It’s hard to believe my Teddyman would be 4 years old today. A four year old in preschool, who loves the Patriots like his Daddy, going to the movies with his Mommy, and is the best big brother to his bossy little sister.  That’s what I picture anyways. I picture his perfectly decorated room, the way it was in Virginia but in my house now, right across from Royce’s room upstairs. I picture toys under the tree for two, and four chairs around the kitchen table, one for each of us. I picture how differently my life would be- how wonderful and complete my life would be with my boy, my girl, my husband, my dog, and my beautiful home. It’s funny how we can trick ourselves.  I lived the reality of Teddy’s life everyday for a year and two weeks – yet I choose my alternate reality- because the pain of it all is too much for anyone to take.

Reality is different- it’s real. A wheelchair is real- so is a feeding tube, and pain and seizure medicine needed to get through every day. Nurses, hospitals, and extensive paperwork needed to get through TSA so they don’t treat your kid like a bomb. His room and all of his personal belonging stored in a basement that has now flooded twice, an empty Christmas stocking, a bunch of framed baby pictures that can’t be upgraded, and a sister that only knows his gravesite. That’s reality. And reality can be so mean- a life with no speech, movement- and worst of all- thought. Reality is-we didn’t choose that life for him. Because the truth is- his life wasn’t getting better. And regardless of how black and white Alex is about it all, regardless that in my heart I know it was the right decision- it weighs on me daily and it’s exhausting. And three years later, I’m tired, I’m changed- I’m a truly different person than before Teddy.  But what I want to share more than anything- is through all the sadness, though all the tears, through all the sleepless nights- life is still worth living. Three years later, I’m a little more complex, fundamentally incomplete, but grateful. It’s taken me a long time to come to that conclusion, But shockingly, i’ll admit it- time does heal. It leaves an ugly scar that is visible everytime you look in the mirror- it leaves a different future, but a future nonetheless.

I’m complex, I always have been. I’m just that much trickier now to navigate. I’m such a kinder person in so many ways after this experience. I sympathize in ways I never would have before. I can accept that very few people have the experiences I do- but that their experiences are not any less painful for them. Maybe it’s their Mother, Uncle, or even a cat they lost- whoever it was- I can now respect their pain. But in some ways I’m a much less sympathetic person- especially to people who are a victim of their own stupidity, laziness, or poor decisions. If God gave you two working arms, two working legs, and a working brain between your ears- use them. I also have zero tolerance for intolerance. Take that one in. Gay, transitioning, whatever- people are people, everyone is someone’s child. Teddy could have been the queen of all queens and I would have embraced everything that he was. I just want him here- and there is nothing about who he may have been that I wouldn’t have loved.
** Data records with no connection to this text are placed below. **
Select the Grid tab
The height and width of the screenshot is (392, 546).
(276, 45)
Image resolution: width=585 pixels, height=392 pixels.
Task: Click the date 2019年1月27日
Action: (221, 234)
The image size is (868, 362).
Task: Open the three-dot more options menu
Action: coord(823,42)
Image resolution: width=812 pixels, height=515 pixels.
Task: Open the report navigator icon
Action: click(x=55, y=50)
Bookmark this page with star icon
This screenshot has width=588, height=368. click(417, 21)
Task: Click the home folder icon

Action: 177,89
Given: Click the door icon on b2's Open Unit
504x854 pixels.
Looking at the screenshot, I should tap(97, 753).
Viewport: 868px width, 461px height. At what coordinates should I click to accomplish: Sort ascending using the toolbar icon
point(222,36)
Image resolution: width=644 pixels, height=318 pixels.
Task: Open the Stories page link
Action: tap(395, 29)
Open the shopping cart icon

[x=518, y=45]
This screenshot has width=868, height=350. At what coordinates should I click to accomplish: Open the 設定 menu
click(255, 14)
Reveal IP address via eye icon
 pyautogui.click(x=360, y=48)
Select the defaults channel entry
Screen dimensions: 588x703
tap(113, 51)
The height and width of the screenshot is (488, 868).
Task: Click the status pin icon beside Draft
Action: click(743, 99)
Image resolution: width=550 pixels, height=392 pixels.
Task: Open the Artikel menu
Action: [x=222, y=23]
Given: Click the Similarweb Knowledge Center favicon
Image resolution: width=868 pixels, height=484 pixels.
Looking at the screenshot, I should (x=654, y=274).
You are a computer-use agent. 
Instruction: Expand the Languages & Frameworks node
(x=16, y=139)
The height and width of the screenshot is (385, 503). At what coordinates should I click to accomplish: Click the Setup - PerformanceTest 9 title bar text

I’m incomplete. I could have nine more children- and they will never fill the void left by Teddy. That hole is for him- and him alone. I’ve learned to live with it- to control my sadness around it- to fill other parts of heart to find happiness in spite of his absence. But i’m incomplete and there is nothing- not a career, money, other family that can solve for it.

I’m grateful. I’m grateful he existed, I’m grateful for the love he taught me, the Mommy he made me, and the coping skills he gave me. I’m the strongest woman I could ever be- because of him. I’m grateful that he knew what I needed even when I was blinded by sadness and anger- and that something was his sister. Without her- I would be a sad and lonely person. I 100% guarantee I wouldn’t be married, I wouldn’t have had more children, I wouldn’t have lived again. I don’t want this to sound like the best solution for a dead child is a replacement child- because that’s not the case. But when you don’t have other children to live for- not living becomes an option- and for the months between Teddy and Royce- that was the scary truth. Teddy gave me my family again- and I’ll never be more grateful than for that.

So for those struggling- just know- it will get better. Go easy on yourself. Take the days when you need them- and for those that don’t support you, get you, or love you- leave them.  

I love you to the moon and back Teddy Fish- happy fourth birthday. I’ll never let anyone forget you.